Lago de Lumiar volta a gerar reclamações em Nova Friburgo
Moradores e empresários do distrito turístico de Lumiar, em Nova Friburgo, na Região Serrana do Rio de Janeiro, voltaram a cobrar providências do poder público após o lago da localidade apresentar novos sinais de degradação ambiental. A situação ocorre poucos meses depois de uma intervenção realizada pela prefeitura municipal para recuperar o cartão-postal da região.
Problemas recorrentes no principal atrativo turístico
Segundo relatos de quem vive e trabalha em Lumiar, o lago teria voltado a apresentar baixo nível de água, ausência completa de peixes e aumento significativo de mosquitos. Entre novembro e dezembro do ano passado, a Prefeitura de Nova Friburgo realizou uma força-tarefa para recuperar o lago após episódios de morte de peixes e piora na qualidade da água.
Na ocasião, equipes municipais executaram:
- Retirada de animais do local
- Limpeza completa do fundo do lago
- Implantação de novo sistema de drenagem
- Início do processo de reabastecimento
Impacto no turismo e mobilização comunitária
O empresário Carlos Antonio da Silva expressou preocupação com a situação: "A gente vê o lago cada vez mais vazio e isso preocupa quem trabalha aqui. O turismo depende muito desse cenário". Já Rodrigo Sppezapria, outro empresário local, destacou: "O lago é um ponto de referência para quem visita Lumiar. Quando ele não está bem, isso afeta diretamente a experiência dos turistas e, consequentemente, o comércio local".

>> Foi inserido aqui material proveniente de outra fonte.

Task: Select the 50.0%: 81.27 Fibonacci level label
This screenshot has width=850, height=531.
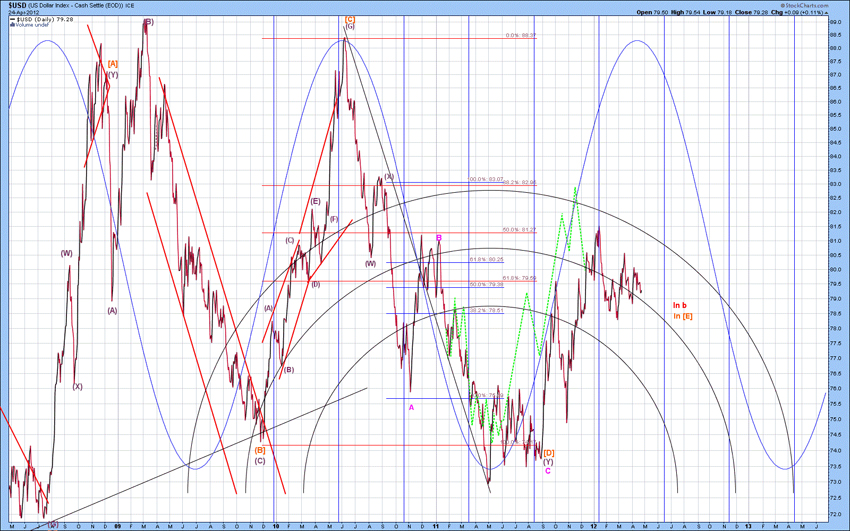Action: click(x=521, y=230)
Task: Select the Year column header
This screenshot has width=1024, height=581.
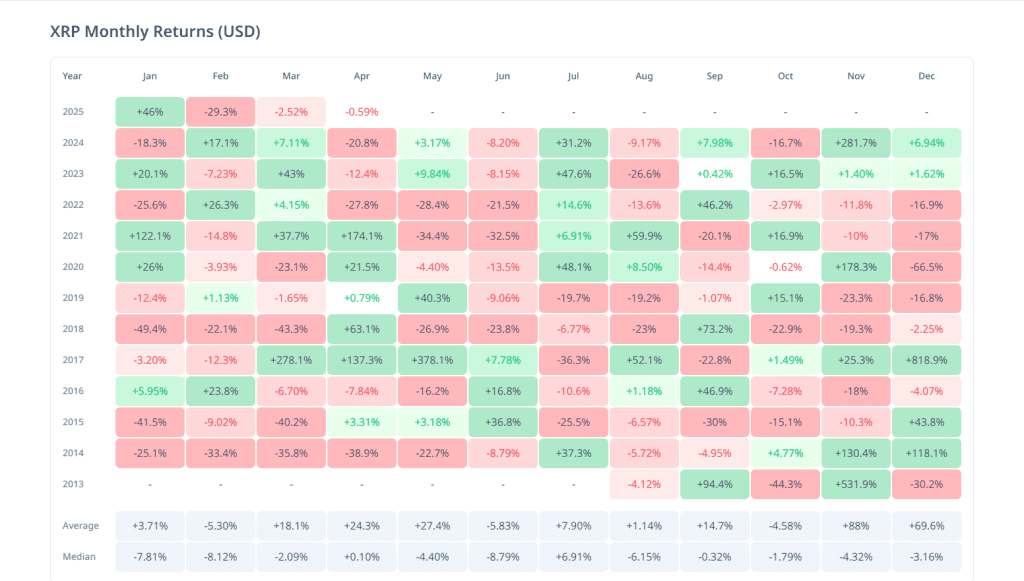Action: pos(72,76)
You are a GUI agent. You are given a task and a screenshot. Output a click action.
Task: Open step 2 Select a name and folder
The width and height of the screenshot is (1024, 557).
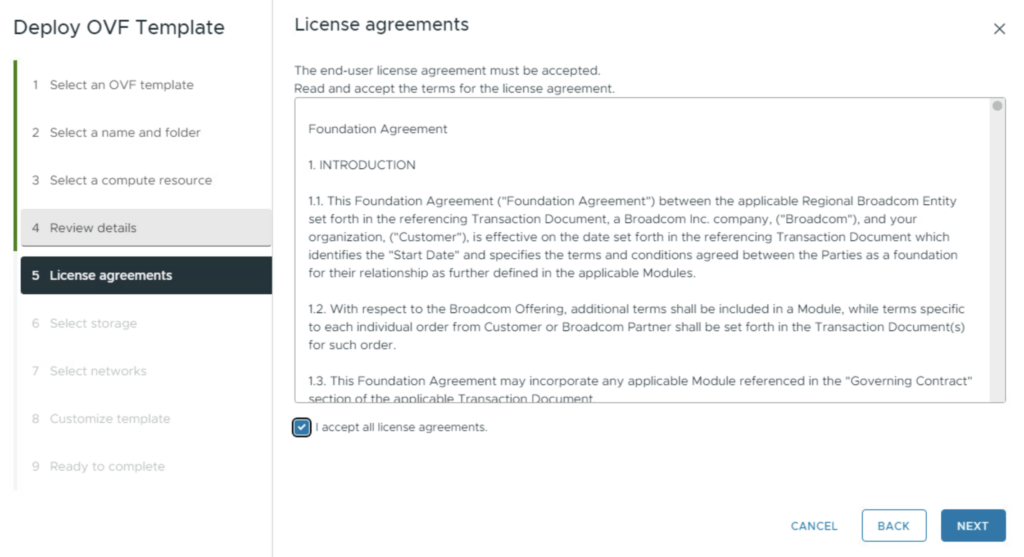(x=125, y=132)
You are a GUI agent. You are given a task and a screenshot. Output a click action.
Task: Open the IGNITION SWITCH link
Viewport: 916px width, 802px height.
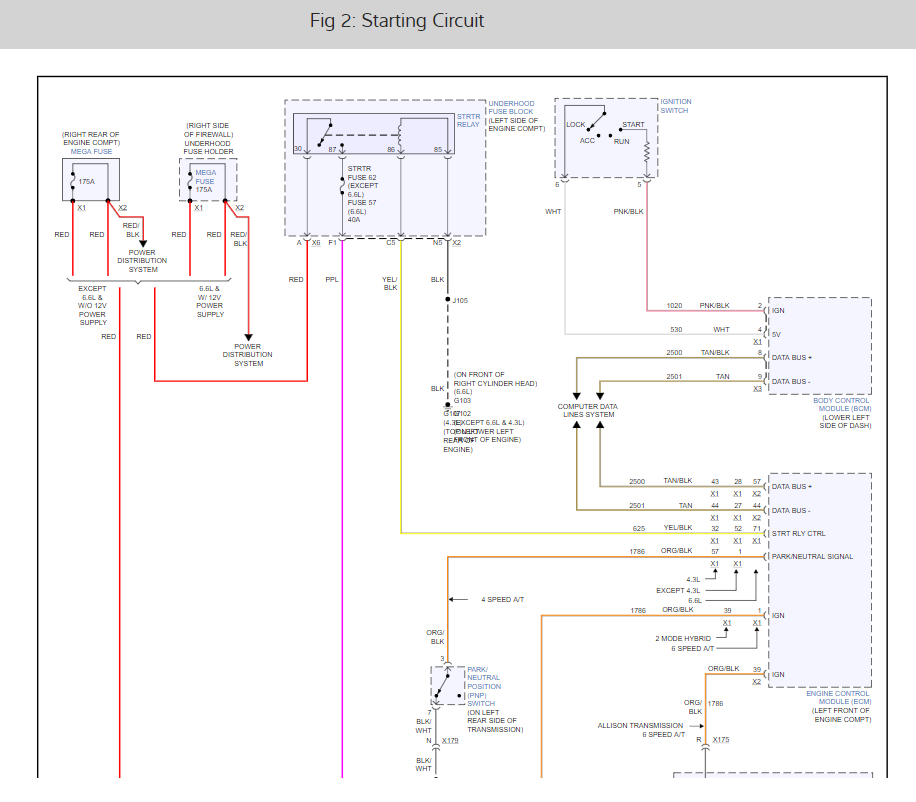click(675, 106)
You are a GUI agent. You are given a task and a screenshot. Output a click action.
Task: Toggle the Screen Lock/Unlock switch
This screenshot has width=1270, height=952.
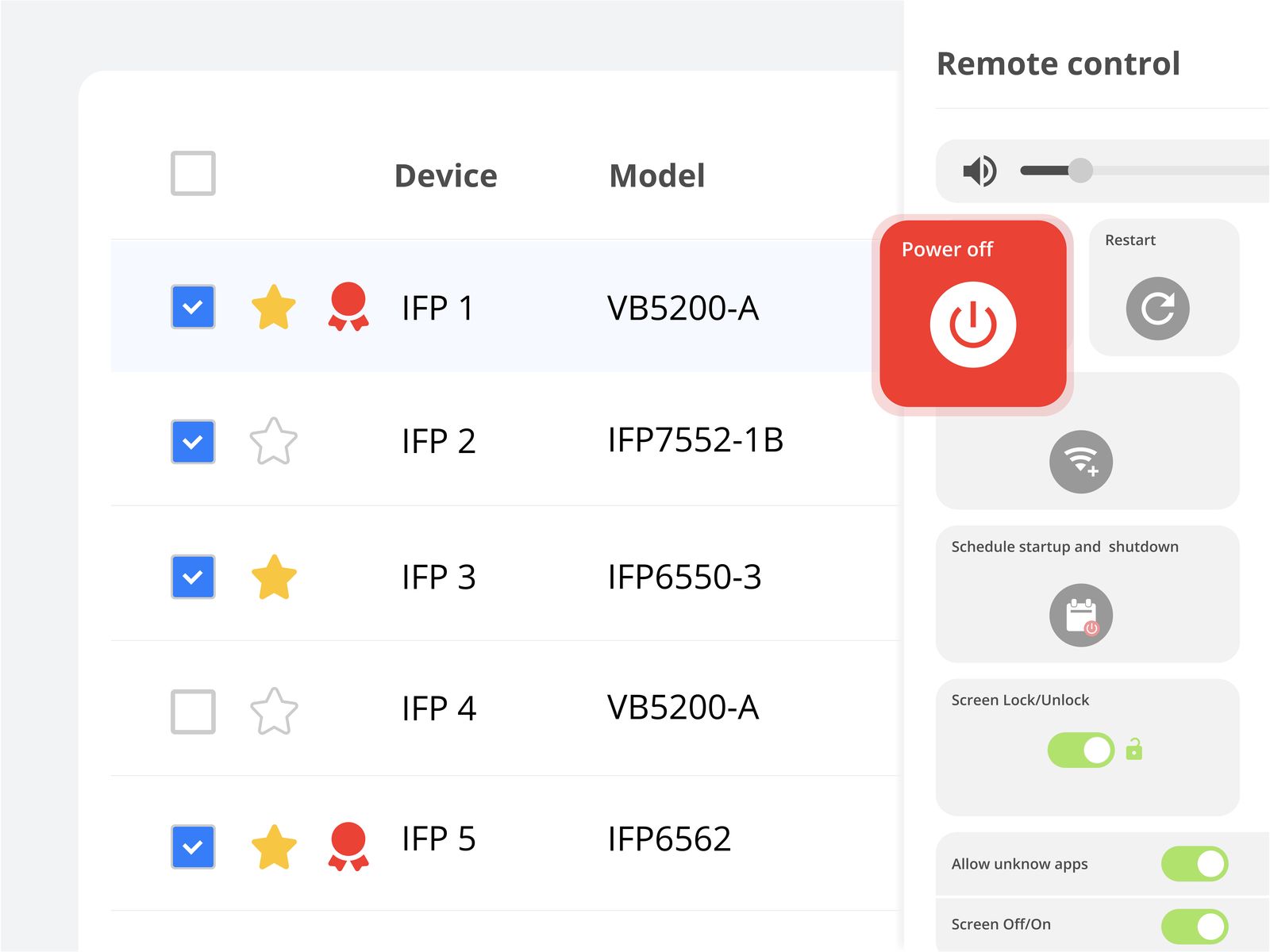pos(1080,750)
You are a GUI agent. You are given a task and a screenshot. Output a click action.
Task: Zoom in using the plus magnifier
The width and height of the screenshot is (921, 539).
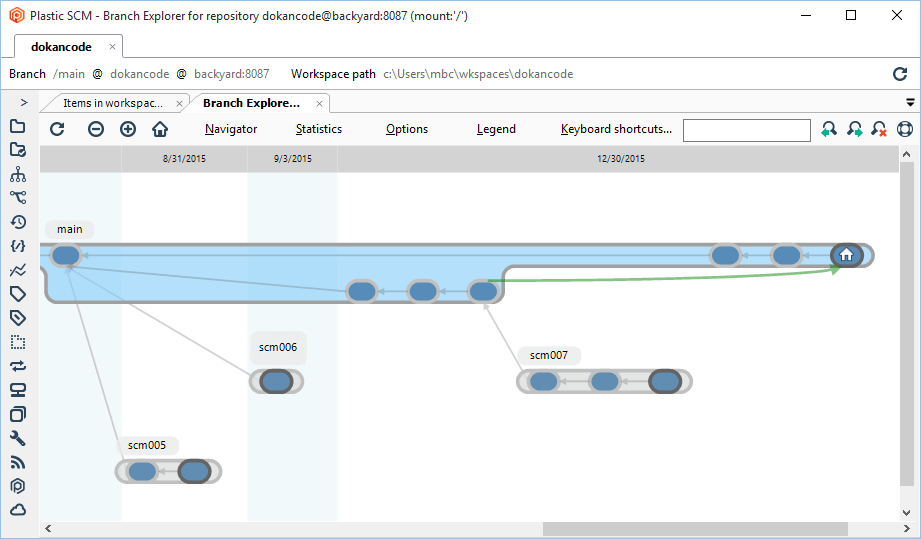(x=128, y=129)
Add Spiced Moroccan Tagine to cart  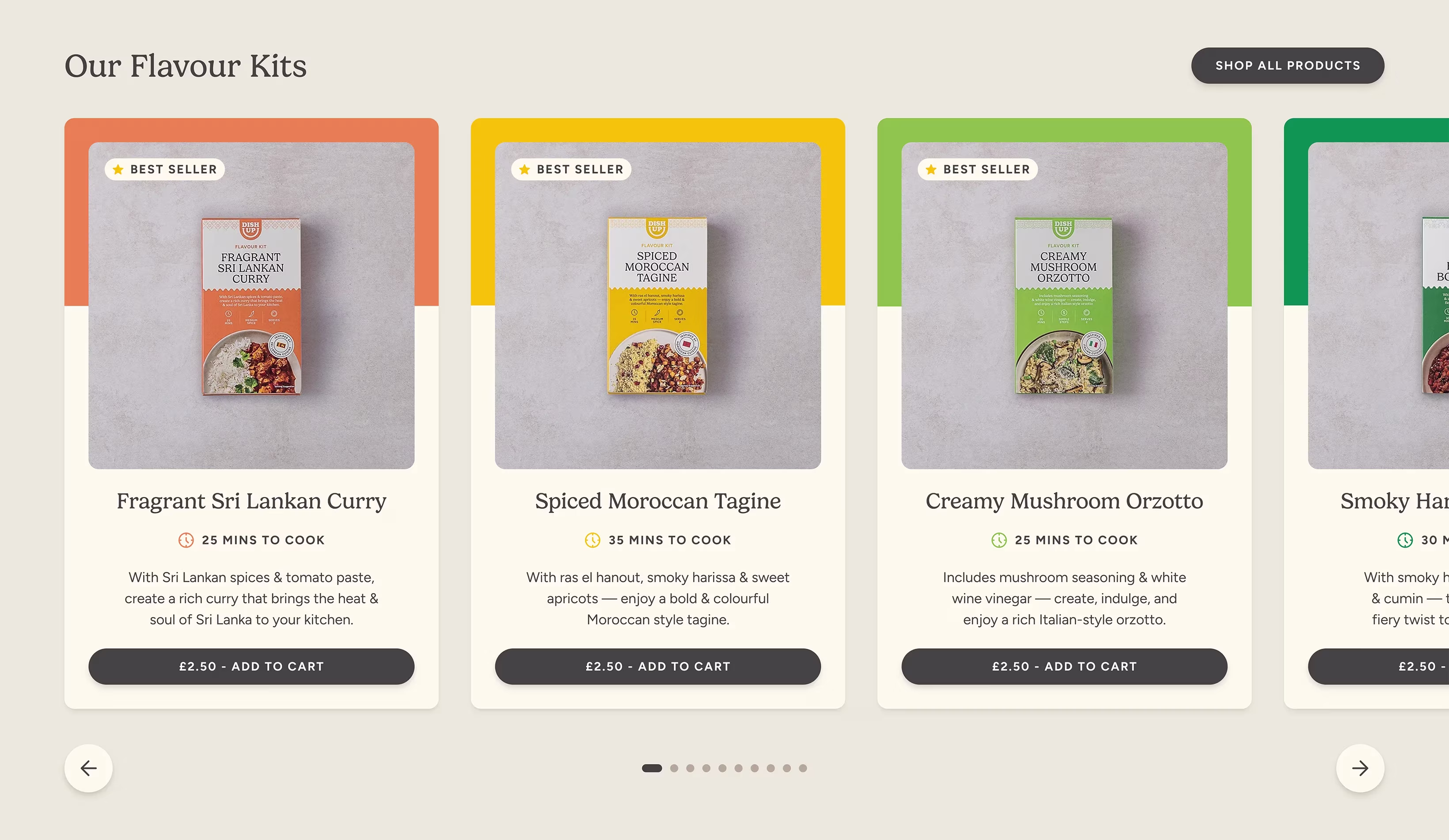click(x=658, y=666)
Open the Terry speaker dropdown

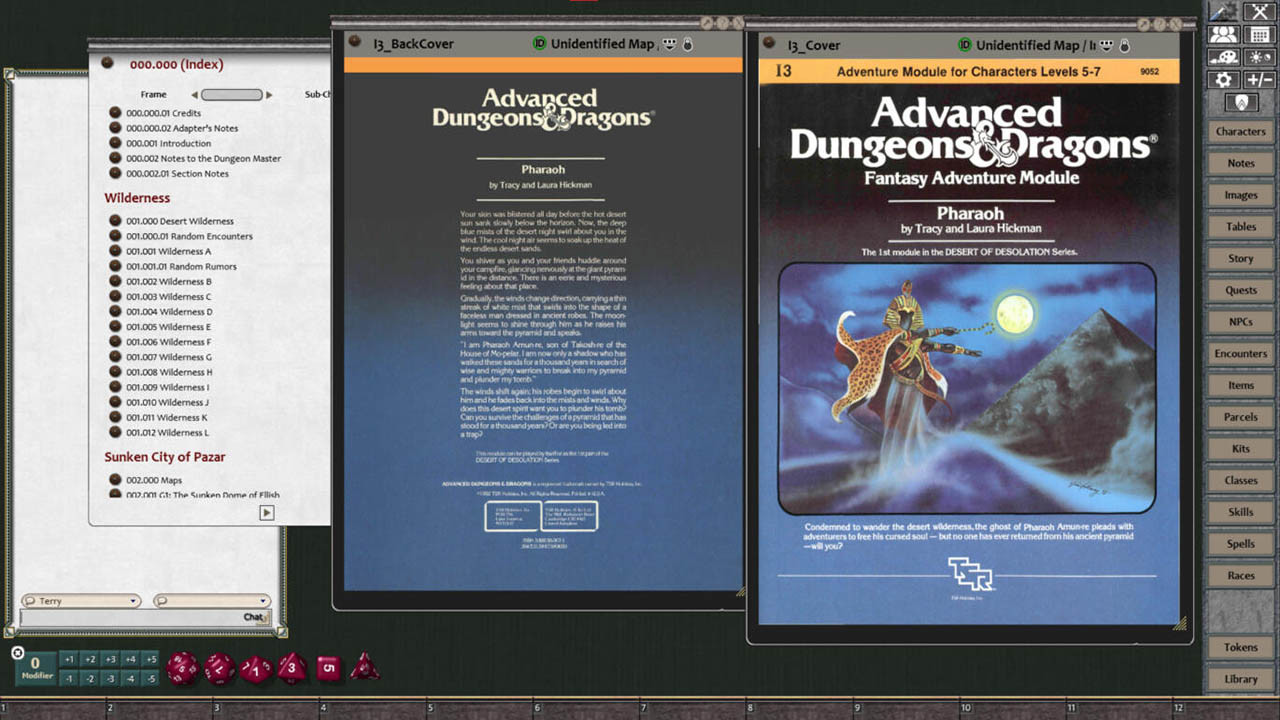coord(81,601)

O morador Alan Caldera reforçou o apelo da comunidade: "Queremos o lago vivo. O lago está secando, está sem vida. Precisamos que a prefeitura tome uma atitude e devolva a vida para o nosso lago. Quando o turista vem para Lumiar, ele quer ver as belezas naturais, e o lago faz parte disso. Não podemos deixar esse lago morrer".
Reclamações sobre condições sanitárias
Moradores que vivem próximos ao lago afirmam ainda que a redução do nível da água tem favorecido o aparecimento de mosquitos e aumentado a sensação de abandono na região. Um dos residentes declarou: "O lago está esvaziando, está cheio de mosquito. A gente precisa que alguém faça alguma coisa para salvar Lumiar".
Posicionamento oficial da prefeitura
Em nota, a Secretaria de Desenvolvimento Regional (Seder), por meio da Subprefeitura de Lumiar e São Pedro da Serra, informou que, segundo análise da concessionária Águas de Nova Friburgo, o nível de oxigenação do lago é considerado ideal, assim como a qualidade da água do Rio Boa Esperança, que abastece o local.
Sobre a ausência de peixes, a prefeitura explicou que a reintrodução da vida aquática depende do cumprimento de etapas técnicas:
- Ciclagem do lago
- Novos testes de qualidade da água com análise de amônia, nitrito e nitrato
- Processo de aclimatação dos animais
Segundo o município, essas fases são acompanhadas por profissionais da Fundação Instituto de Pesca do Estado do Rio de Janeiro (Fiperj) e podem levar, em média, de 30 a 45 dias, prazo que pode variar conforme as condições ambientais. A prefeitura pediu a compreensão da população e afirmou que o respeito a esse período é necessário para garantir o equilíbrio ambiental e evitar novos problemas no ecossistema do lago.